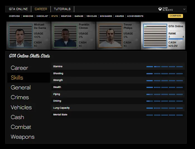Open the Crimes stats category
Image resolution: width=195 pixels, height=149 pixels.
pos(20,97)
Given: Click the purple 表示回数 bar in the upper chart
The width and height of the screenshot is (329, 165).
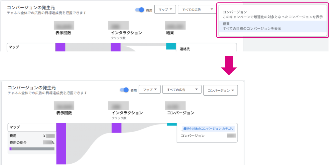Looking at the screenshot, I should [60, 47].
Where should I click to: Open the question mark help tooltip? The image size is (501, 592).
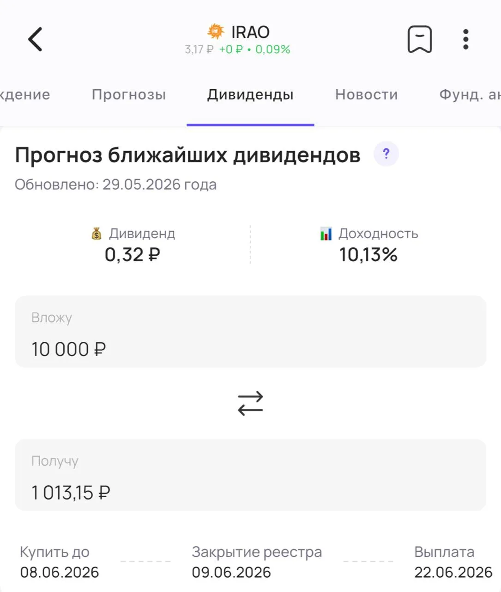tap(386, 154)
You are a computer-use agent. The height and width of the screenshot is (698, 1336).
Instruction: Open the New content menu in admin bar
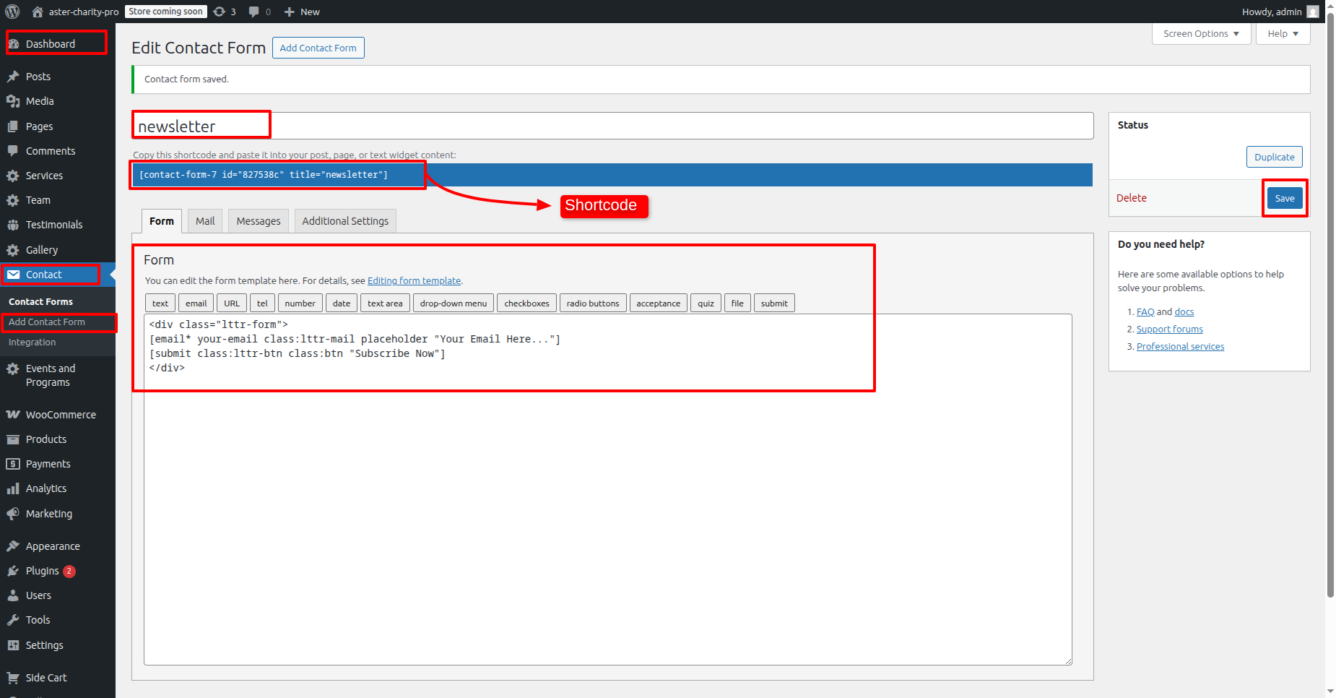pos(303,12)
* * *
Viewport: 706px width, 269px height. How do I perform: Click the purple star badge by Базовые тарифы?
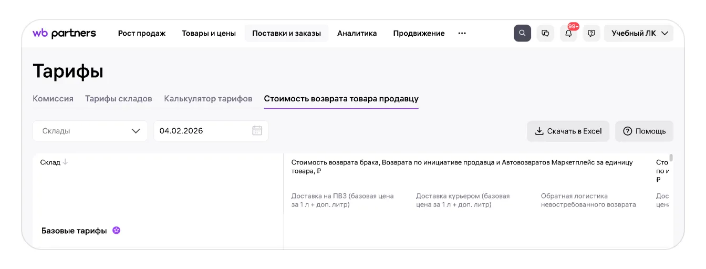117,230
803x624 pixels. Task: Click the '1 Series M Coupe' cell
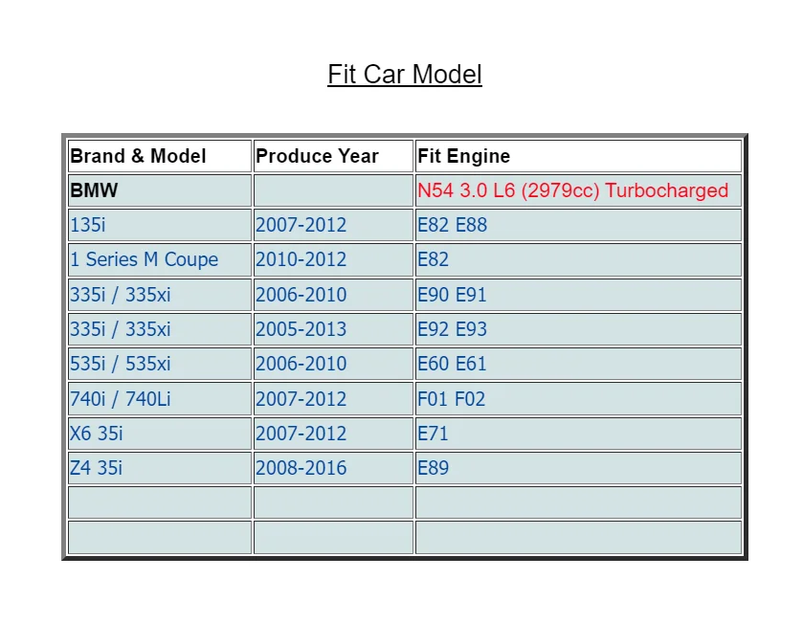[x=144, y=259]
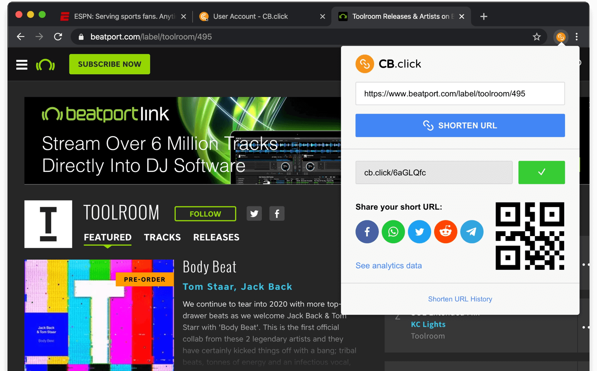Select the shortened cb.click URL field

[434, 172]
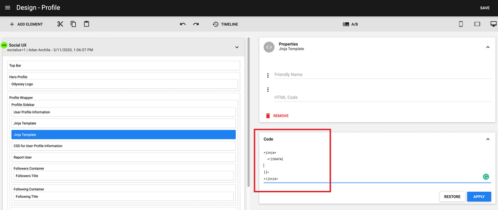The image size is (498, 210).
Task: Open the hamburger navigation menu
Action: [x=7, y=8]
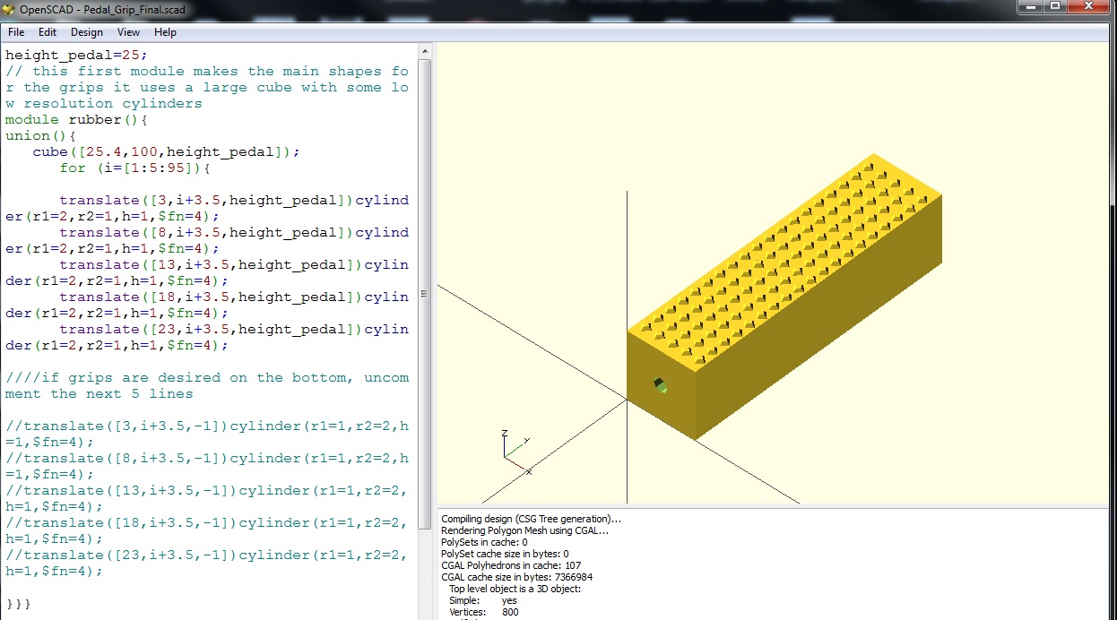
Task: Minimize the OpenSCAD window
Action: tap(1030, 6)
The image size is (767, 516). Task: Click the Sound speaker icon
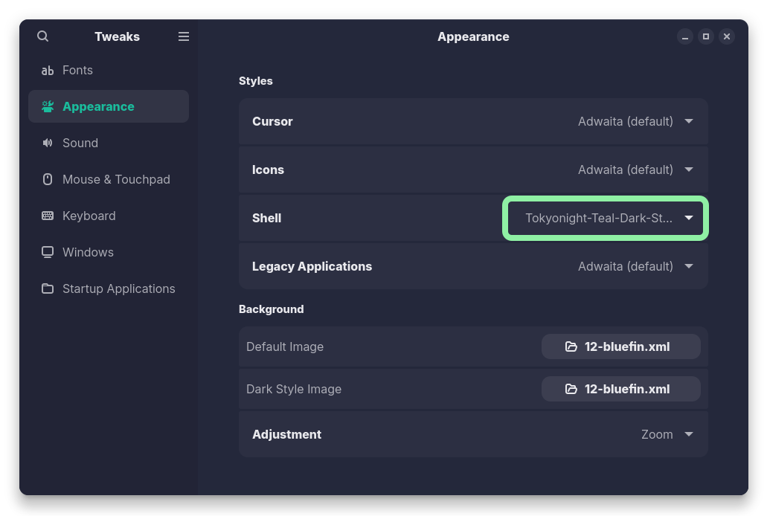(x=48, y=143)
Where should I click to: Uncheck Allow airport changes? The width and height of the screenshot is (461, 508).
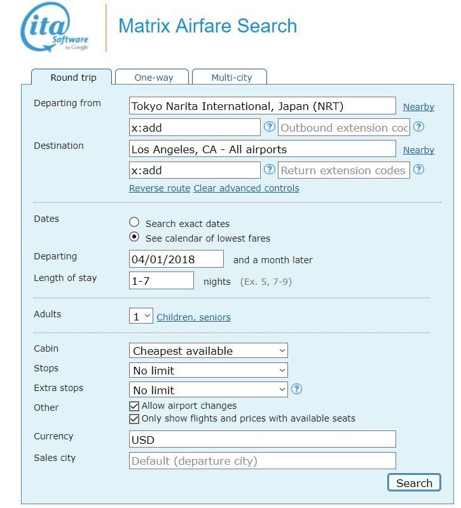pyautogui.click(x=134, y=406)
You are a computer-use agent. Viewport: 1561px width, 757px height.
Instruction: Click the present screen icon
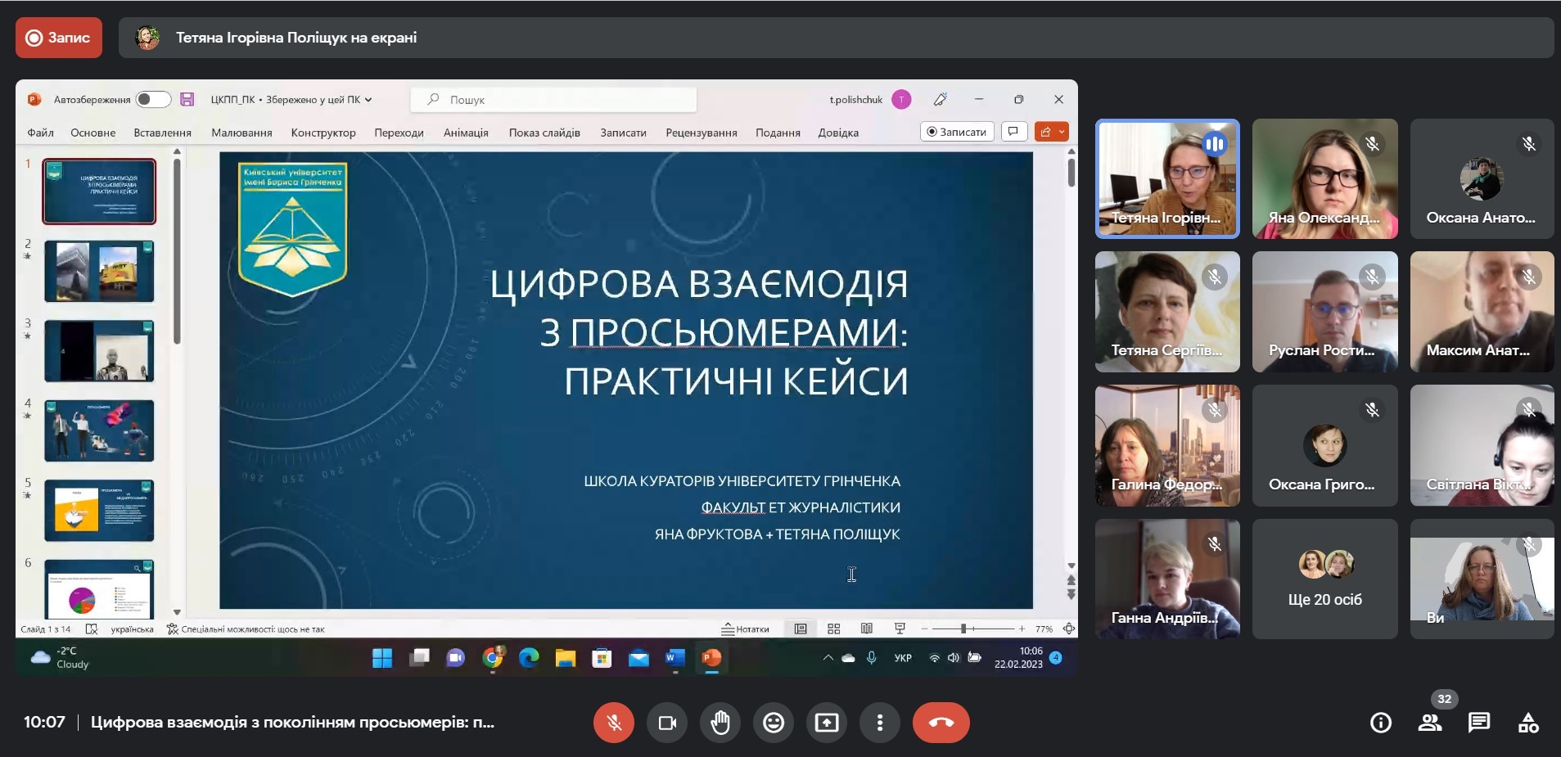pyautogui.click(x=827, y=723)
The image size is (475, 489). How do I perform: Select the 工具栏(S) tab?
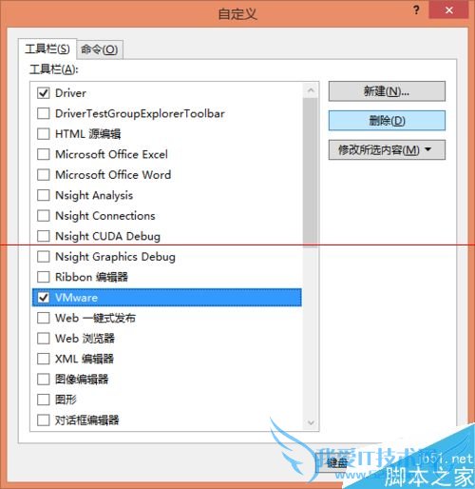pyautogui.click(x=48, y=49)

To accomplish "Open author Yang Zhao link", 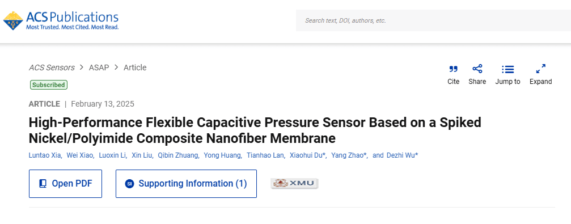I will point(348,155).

Exercise – If a line in the entries holds the string "agent", count it, then state the total and nothing more.

Finished task – 2